Ira : aparece la rabia, la frustración, las preguntas sin respuesta.
Negociación : buscamos explicaciones, tratamos de encontrar sentido.
Tristeza : nos invade la pena, el vacío, la ausencia.
Aceptación : no significa estar bien o dejar de sentir dolor, sino poder integrar la pérdida en nuestra vida.
En el duelo amoroso, por ejemplo, muchas veces lo que más duele no es solo la pérdida del vínculo, sino todas las expectativas que habíamos proyectado en esa persona : el futuro juntos, los “y si”, los planos compartidos. Se rompe no sólo el vínculo, sino también una parte de nosotras.
Acompañar el duelo
Como psicóloga y docente, vio cómo la palabra, el tiempo, el acompañamiento sincero y sin juicio, son fundamentales para atravesar el duelo. No se trata de olvidar, ni de pasar página, sino de aprender a vivir con lo que ya no está . Con el recuerdo, con el dolor, con la transformación que trae consigo la ausencia.

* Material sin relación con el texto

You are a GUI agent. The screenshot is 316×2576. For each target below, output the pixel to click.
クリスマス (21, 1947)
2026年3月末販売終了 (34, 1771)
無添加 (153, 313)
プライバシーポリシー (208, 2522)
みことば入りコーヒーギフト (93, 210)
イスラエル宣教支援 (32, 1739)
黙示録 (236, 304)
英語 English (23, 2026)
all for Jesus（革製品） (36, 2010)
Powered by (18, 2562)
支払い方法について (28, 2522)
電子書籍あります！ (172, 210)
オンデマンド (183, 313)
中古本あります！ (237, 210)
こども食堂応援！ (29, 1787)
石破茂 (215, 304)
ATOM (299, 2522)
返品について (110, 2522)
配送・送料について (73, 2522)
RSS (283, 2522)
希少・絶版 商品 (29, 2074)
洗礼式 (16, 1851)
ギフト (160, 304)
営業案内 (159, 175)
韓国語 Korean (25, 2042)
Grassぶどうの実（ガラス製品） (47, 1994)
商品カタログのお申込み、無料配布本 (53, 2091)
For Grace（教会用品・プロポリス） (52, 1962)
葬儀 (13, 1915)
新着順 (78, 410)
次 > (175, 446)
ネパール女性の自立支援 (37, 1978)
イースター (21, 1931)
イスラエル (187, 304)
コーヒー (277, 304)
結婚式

A veces, pedir ayuda profesional puede marcar una gran diferencia. El duelo no necesita ser “curado”, pero sí puede ser acompañado con presencia, escucha y compasión . En Lecam Psicología, podemos acompañarte en este proceso.
Si estás viviendo una pérdida, te abrazo desde estas líneas. Tu dolor es válido. No estás sola. No estás solo.
Y si estás acompañando a alguien en duelo, a veces lo más valioso no es lo que se dice, sino simplemente estar .
«Y una vez que la tormenta termine, no recordarás cómo lo lograste, cómo sobreviviste. Ni siquiera estarás seguro de si la tormenta ha terminado realmente. Pero una cosa es segura: cuando salgas de la tormenta, no serás la misma persona que entró en ella».